Data:
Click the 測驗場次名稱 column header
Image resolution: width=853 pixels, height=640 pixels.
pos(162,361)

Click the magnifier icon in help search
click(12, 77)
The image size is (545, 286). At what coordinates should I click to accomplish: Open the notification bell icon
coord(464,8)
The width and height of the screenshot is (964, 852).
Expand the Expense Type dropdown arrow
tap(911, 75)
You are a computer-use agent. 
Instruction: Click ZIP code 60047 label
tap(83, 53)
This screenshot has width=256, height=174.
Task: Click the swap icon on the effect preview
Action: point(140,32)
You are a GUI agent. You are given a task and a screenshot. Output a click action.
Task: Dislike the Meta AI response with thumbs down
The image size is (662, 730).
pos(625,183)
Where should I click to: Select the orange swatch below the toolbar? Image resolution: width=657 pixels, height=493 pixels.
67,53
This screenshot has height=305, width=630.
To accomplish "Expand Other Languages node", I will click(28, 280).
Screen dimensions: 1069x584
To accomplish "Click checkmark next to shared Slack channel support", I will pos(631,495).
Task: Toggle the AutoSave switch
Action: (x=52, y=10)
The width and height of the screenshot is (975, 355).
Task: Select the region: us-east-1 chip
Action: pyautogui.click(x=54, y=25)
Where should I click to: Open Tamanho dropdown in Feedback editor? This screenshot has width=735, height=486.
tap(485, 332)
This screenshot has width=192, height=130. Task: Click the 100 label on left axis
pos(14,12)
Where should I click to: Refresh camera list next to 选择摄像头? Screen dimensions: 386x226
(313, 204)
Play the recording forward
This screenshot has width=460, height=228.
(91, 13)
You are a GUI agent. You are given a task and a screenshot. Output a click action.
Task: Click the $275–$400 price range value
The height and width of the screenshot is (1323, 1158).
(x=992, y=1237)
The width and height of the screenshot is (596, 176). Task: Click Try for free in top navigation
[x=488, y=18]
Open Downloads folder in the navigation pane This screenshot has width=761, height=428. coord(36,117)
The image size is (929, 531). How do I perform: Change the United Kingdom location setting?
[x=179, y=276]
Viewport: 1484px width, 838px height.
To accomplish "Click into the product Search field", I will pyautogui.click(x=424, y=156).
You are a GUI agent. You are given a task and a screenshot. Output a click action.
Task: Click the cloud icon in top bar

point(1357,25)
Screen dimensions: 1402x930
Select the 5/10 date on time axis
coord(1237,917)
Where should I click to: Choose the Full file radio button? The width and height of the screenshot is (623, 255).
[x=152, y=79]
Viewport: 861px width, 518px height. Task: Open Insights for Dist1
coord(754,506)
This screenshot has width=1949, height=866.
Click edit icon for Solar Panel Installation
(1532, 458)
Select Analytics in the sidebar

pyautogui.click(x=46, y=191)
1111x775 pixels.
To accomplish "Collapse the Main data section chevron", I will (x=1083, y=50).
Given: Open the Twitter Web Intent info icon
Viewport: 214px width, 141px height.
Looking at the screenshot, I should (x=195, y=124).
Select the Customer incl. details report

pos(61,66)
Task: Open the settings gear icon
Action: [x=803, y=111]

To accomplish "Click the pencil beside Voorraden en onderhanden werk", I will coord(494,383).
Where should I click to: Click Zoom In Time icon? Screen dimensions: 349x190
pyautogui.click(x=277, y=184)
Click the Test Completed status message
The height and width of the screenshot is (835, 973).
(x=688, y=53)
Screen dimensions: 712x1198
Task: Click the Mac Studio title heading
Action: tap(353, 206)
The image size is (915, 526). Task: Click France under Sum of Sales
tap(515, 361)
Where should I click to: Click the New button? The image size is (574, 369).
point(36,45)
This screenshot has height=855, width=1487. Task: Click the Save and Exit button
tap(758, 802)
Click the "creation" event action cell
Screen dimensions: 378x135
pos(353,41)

Stated exercise: Rewrite all of the lines above, replacing "Where should I click to" with "Where do I click to" and leaving everything else the same.

Solved problem:
Click the 測驗場次名稱 column header
Image resolution: width=853 pixels, height=640 pixels.
pos(162,361)

Click the magnifier icon in help search
click(12, 77)
The image size is (545, 286). At what coordinates should I click to accomplish: Open the notification bell icon
coord(464,8)
The width and height of the screenshot is (964, 852).
Expand the Expense Type dropdown arrow
tap(911, 75)
You are a computer-use agent. 
Instruction: Click ZIP code 60047 label
tap(83, 53)
This screenshot has width=256, height=174.
Task: Click the swap icon on the effect preview
Action: point(140,32)
You are a GUI agent. You are given a task and a screenshot. Output a click action.
Task: Dislike the Meta AI response with thumbs down
The image size is (662, 730).
pos(625,183)
Where do I click to: Select the orange swatch below the toolbar? Image resolution: width=657 pixels, height=493 pixels.
67,53
This screenshot has height=305, width=630.
To accomplish "Expand Other Languages node", I will click(28, 280).
Screen dimensions: 1069x584
To accomplish "Click checkmark next to shared Slack channel support", I will pos(631,495).
Task: Toggle the AutoSave switch
Action: (x=52, y=10)
The width and height of the screenshot is (975, 355).
Task: Select the region: us-east-1 chip
Action: pyautogui.click(x=54, y=25)
Where do I click to: Open Tamanho dropdown in Feedback editor? This screenshot has width=735, height=486.
tap(485, 332)
This screenshot has width=192, height=130. Task: Click the 100 label on left axis
pos(14,12)
Where do I click to: Refresh camera list next to 选择摄像头? Screen dimensions: 386x226
(313, 204)
Play the recording forward
This screenshot has width=460, height=228.
(91, 13)
You are a GUI agent. You are given a task and a screenshot. Output a click action.
Task: Click the $275–$400 price range value
The height and width of the screenshot is (1323, 1158).
(x=992, y=1237)
The width and height of the screenshot is (596, 176). Task: Click Try for free in top navigation
[x=488, y=18]
Open Downloads folder in the navigation pane This screenshot has width=761, height=428. coord(36,117)
The image size is (929, 531). How do I perform: Change the United Kingdom location setting?
[x=179, y=276]
Viewport: 1484px width, 838px height.
To accomplish "Click into the product Search field", I will pyautogui.click(x=424, y=156).
You are a GUI agent. You are given a task and a screenshot. Output a click action.
Task: Click the cloud icon in top bar

point(1357,25)
Screen dimensions: 1402x930
Select the 5/10 date on time axis
coord(1237,917)
Where do I click to: Choose the Full file radio button? The width and height of the screenshot is (623, 255).
[x=152, y=79]
Viewport: 861px width, 518px height. Task: Open Insights for Dist1
coord(754,506)
This screenshot has width=1949, height=866.
Click edit icon for Solar Panel Installation
(1532, 458)
Select Analytics in the sidebar

pyautogui.click(x=46, y=191)
1111x775 pixels.
To accomplish "Collapse the Main data section chevron", I will (x=1083, y=50).
Given: Open the Twitter Web Intent info icon
Viewport: 214px width, 141px height.
Looking at the screenshot, I should (x=195, y=124).
Select the Customer incl. details report

pos(61,66)
Task: Open the settings gear icon
Action: [x=803, y=111]

To accomplish "Click the pencil beside Voorraden en onderhanden werk", I will coord(494,383).
Where do I click to: Click Zoom In Time icon? Screen dimensions: 349x190
pyautogui.click(x=277, y=184)
Click the Test Completed status message
The height and width of the screenshot is (835, 973).
(x=688, y=53)
Screen dimensions: 712x1198
Task: Click the Mac Studio title heading
Action: tap(353, 206)
The image size is (915, 526). Task: Click France under Sum of Sales
tap(515, 361)
Where do I click to: Click the New button? The image size is (574, 369).
point(36,45)
This screenshot has height=855, width=1487. Task: Click the Save and Exit button
tap(758, 802)
Click the "creation" event action cell
Screen dimensions: 378x135
pos(353,41)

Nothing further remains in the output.